Cumberland University


Binh Ngo, A Big Smile and A Bright Future


Binh Ngo, a junior majoring in accounting, is an international student from Saigon, Vietnam. Binh recently received two scholarships that no other student at Cumberland University has been awarded before. 

Delta Mu Delta and the Middle Tennessee Chapter of Certified Fraud Examiners are two organizations which award scholarships to business students with scholastic achievement, leadership qualities, and ethical behavior. Binh found out about the Delta Mu Delta Board Award scholarship, which is only awarded to the top 10 percent of the class, from his professor and advisor, Dr. Mary Lewis Haley. The other scholarship came to his attention through a customer at his part-time job at Holly Nails, where he greets guests and helps keep the salon clean.  

 “I would describe Binh as professional in all that he does, detail-oriented in his work, and enthusiastic about class and learning new things,” said Dr. Haley.

Binh left his family in Vietnam when he was only 15 years old with the intention of coming to America for one year to study English on a student visa.

“My parents were very worried about me leaving, but they were very proud too. They trusted me, because of my very mature behavior, but were sad to see me go.”  

During that year, he found that he loved America so much that he researched high schools in hopes of staying longer. He was able to attend Friendship Christian School in Lebanon while he stayed with a host family arranged by the school. His favorite class was personal finance because math comes easily to him. Studying accounting seemed like a natural fit.  

“Accounting is very relevant to life because we all need to pay taxes,” said Binh with his signature big smile.

Prior to graduation in 2015 Binh applied to a few different colleges, and Cumberland University was the first to accept him. This year he is living on campus which he loves so far because everyone is so close and nice. He says his fellow students, and the faculty and staff at Cumberland are very friendly and make him feel at home.

Binh lights up a room as soon as he walks into it. There is not a day when he does not have a smile on his face and is energetic to make the most out of the day.

“I smile at you, and when you smile back at me it makes me so happy.”  

When he begins the Spring 2018 term Binh will be a senior.
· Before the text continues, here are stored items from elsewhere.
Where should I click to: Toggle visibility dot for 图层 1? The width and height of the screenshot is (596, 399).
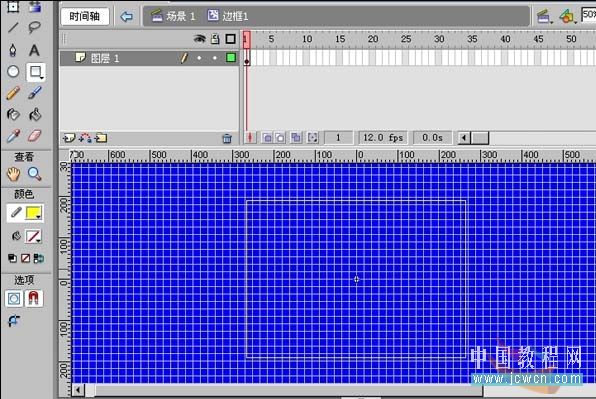tap(199, 58)

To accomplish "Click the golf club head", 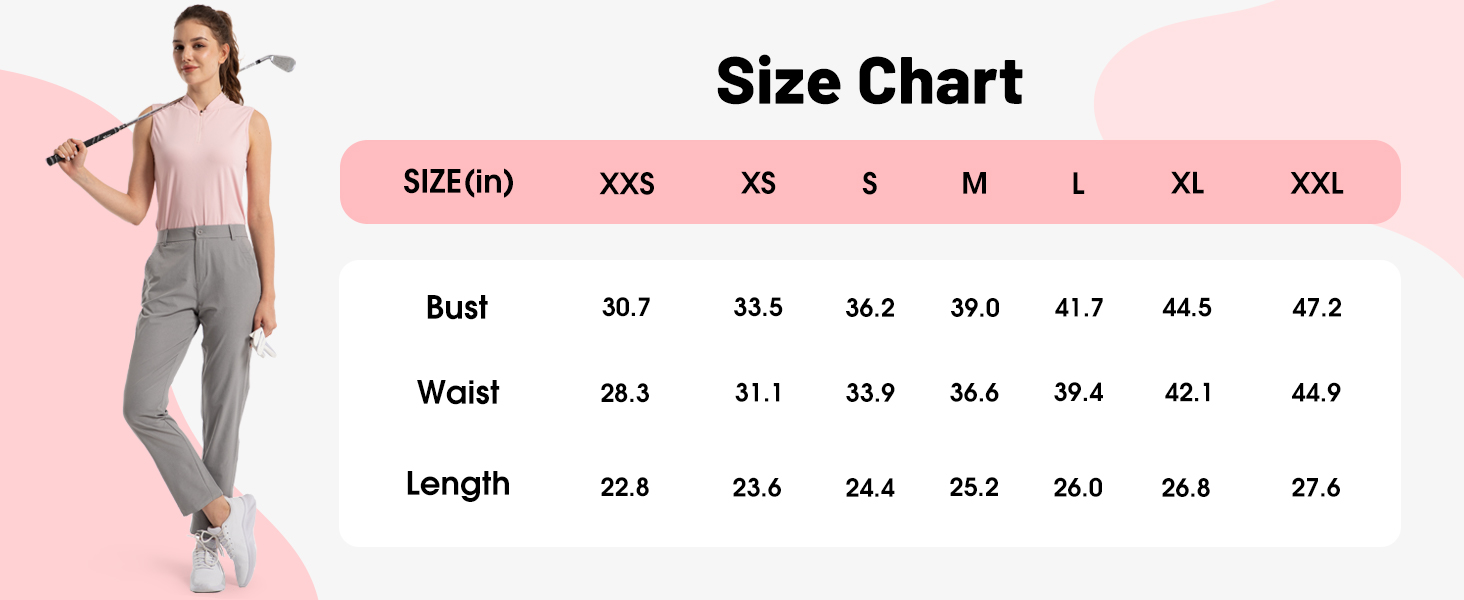I will click(x=281, y=64).
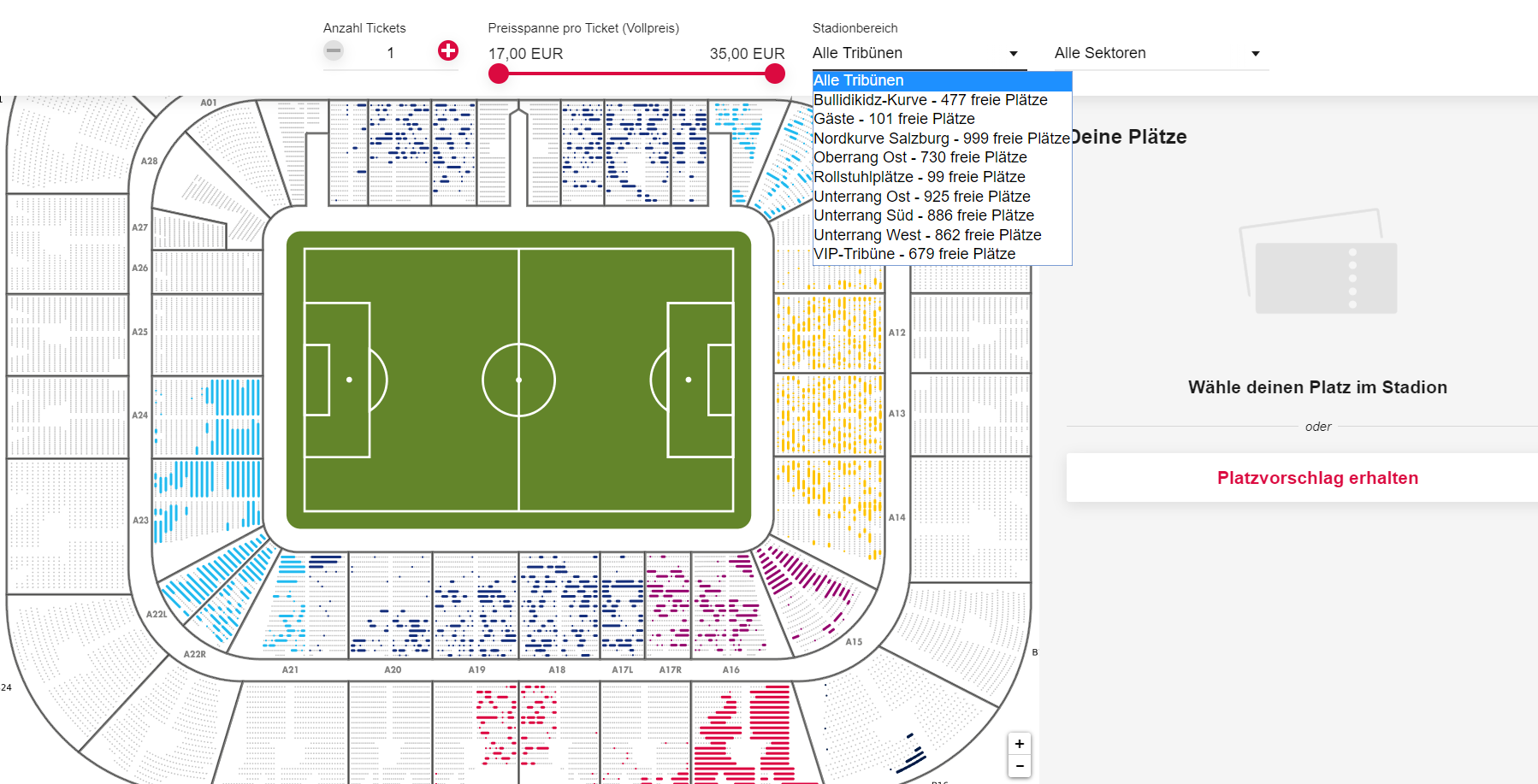Viewport: 1538px width, 784px height.
Task: Increase ticket count with the plus icon
Action: (448, 50)
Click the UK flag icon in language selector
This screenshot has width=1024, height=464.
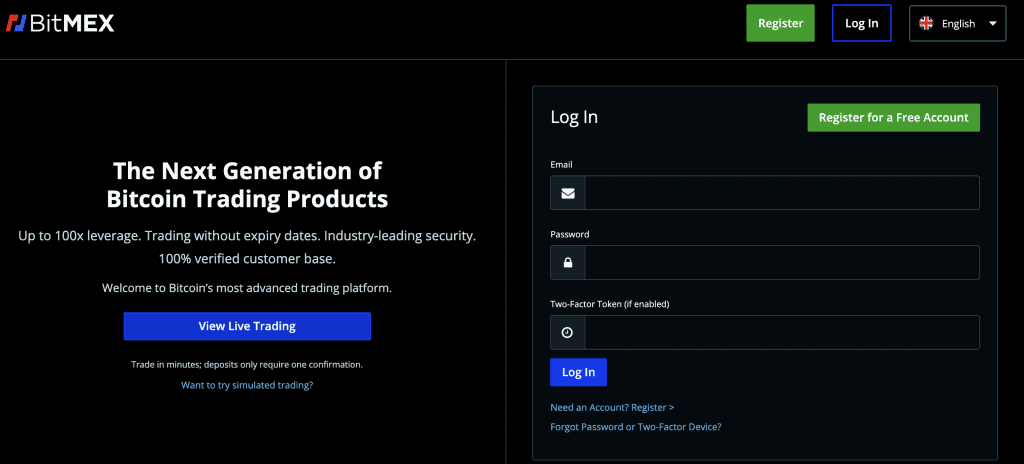[926, 24]

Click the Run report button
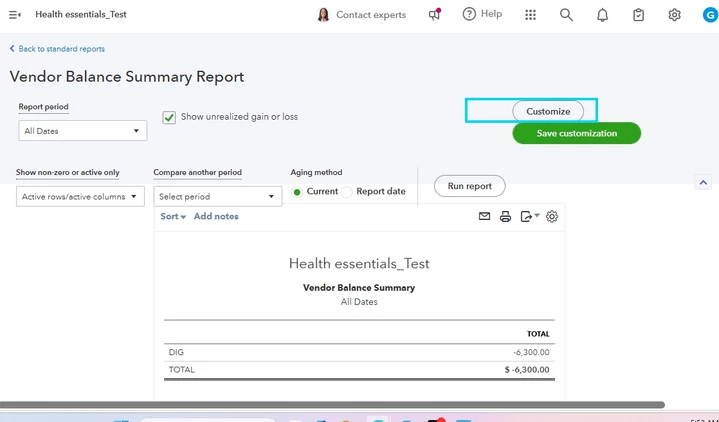[470, 186]
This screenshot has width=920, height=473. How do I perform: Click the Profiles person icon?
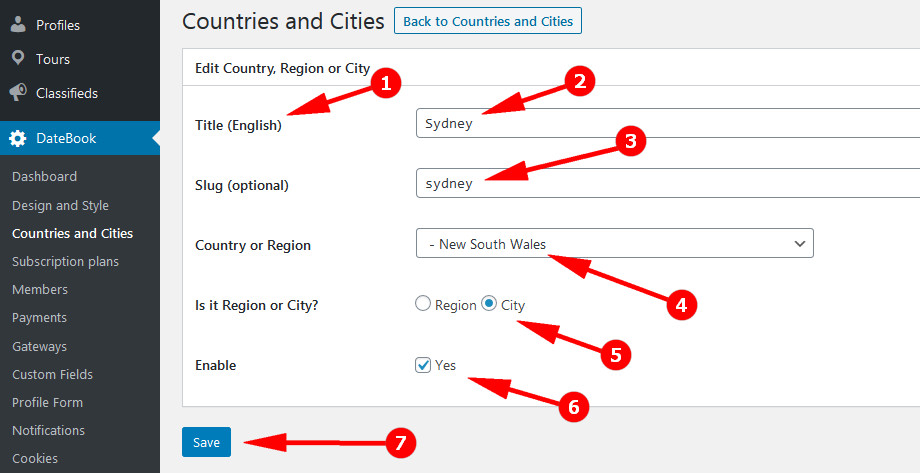point(18,24)
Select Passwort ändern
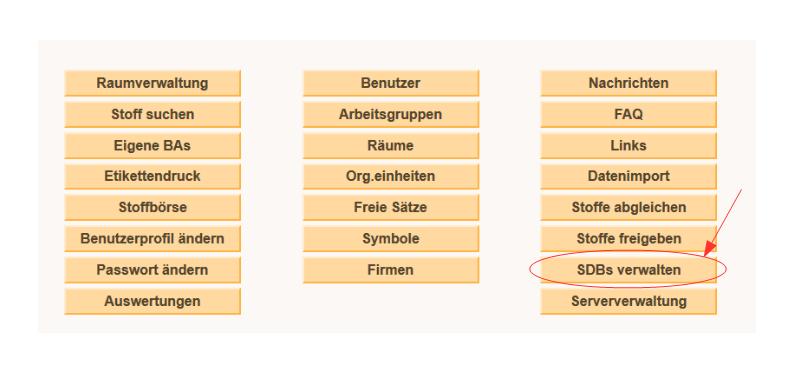This screenshot has width=794, height=378. 152,270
He was able to earn twelve credit hours and opt out of taking Spanish classes because of his fluency in the Vietnamese language.  

Binh hopes to pass the Certified Public Accountant exam and land a job in accounting that does business between Vietnam and America.  He would like to be able to travel back and forth between the two countries, using his ability to be a translator. No doubt his mother, Nguyen Thi Hanh Thao, and his father, Ngo Van Loi, along with his younger sister, Ann Nguyen, would be thrilled to see him. When asked what he would tell other international students considering coming to America, he said, “The living standard is high, the environment is so clean, and the law system is perfect. If they come here, I am very sure they will like it. Just try it.”

Binh says there is freedom in America that cannot be found in Vietnam. There, students are told what path they are going to take, whereas, in America, students have the ability to choose what they want to do, and even be creative with their choices. Overseas, students must take 13 or 14 classes at a time.

He lives life every day to the fullest and with gratitude, believing that life is beautiful no matter what happens. 

“If a good thing happens, say thank you. If a bad thing happens, say thank you and learn from your mistakes. Try harder next time.” 

In Vietnam there is a saying that he thinks of often: “The war will be peace when we feel peace in ourselves.”